#### Trecho selecionado
O Brasil apresenta importantes jazidas de ferro nos estados de MG, PA e MS. A mais conhecida é a do ?Quadrilátero Ferrífero? região entre os Municípios de Congonhas, Mariana, Santa Bárbara e Belo Horizonte em Minas Gerais. Esta região é a principal responsável pelo abastecimento das Siderúrgicas Nacionais. Além dessa região, o Sudeste do Pará (serra de Carajás) apresenta enormes quantidades de ferro, que são largamente exportadas para diversos países, especialmente para a China.
Vantagens Competitivas: Facilidade de Produção
O gráfico da Figura 3 ilustra a quantidade de energia gasta na prática para a obtenção de diversos metais: ferro (na forma de aço), zinco, cobre, alumínio, magnésio e titânio. Destes metais, o aço é o metal (no caso liga metálica) no qual se gasta a menor quantidade de energia.
Além disso, a eficiência total energética para a produção do aço, ou seja, a razão entre a energia teórica necessária e a energia gasta na prática é de 27%, conforme disponível na literatura (6). Apesar deste valor (27%) parecer pequeno, pode-se salientar que o segundo melhor rendimento é do alumínio, com 13%.
As duas condições, disponibilidade e relativa facilidade de obtenção, fazem com que o custo do aço seja um dos mais baixos dentre os materiais empregados pela humanidade. É costumeiro o uso do preço do aço carbono comum, que é o aço mais fabricado no mundo, como referência base para a seleção de materiais para aplicação mecânica como descrito
por Ashby (3) e Callister (7).

#### Instrução
Transcreva do texto acima, sobre o ferro e o aço, a passagem que começa em "Além disso, a" e termina em "alumínio, com 13%.".

#### Conteúdo dos dados
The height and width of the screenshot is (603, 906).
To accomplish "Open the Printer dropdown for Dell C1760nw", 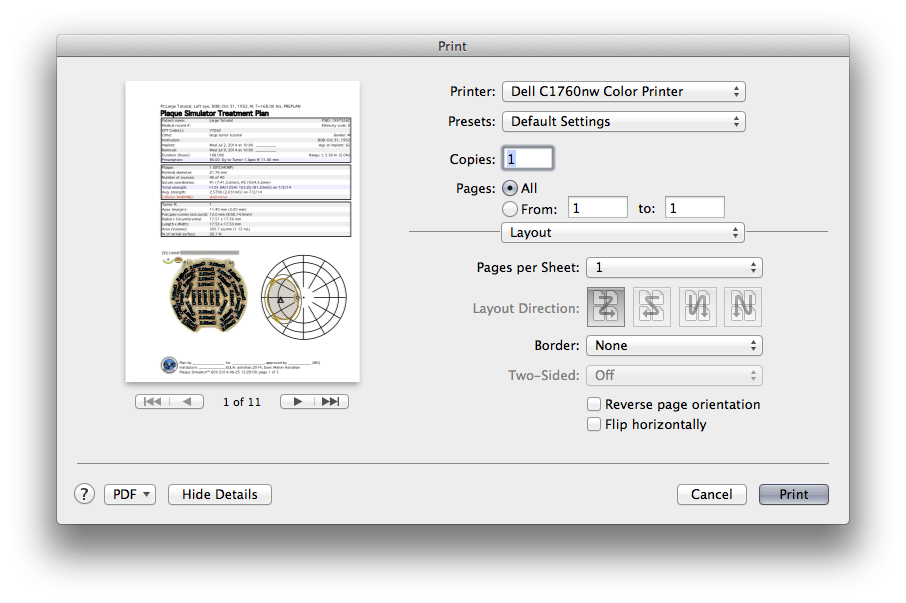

#### Problema resolvido
Além disso, a eficiência total energética para a produção do aço, ou seja, a razão entre a energia teórica necessária e a energia gasta na prática é de 27%, conforme disponível na literatura (6). Apesar deste valor (27%) parecer pequeno, pode-se salientar que o segundo melhor rendimento é do alumínio, com 13%.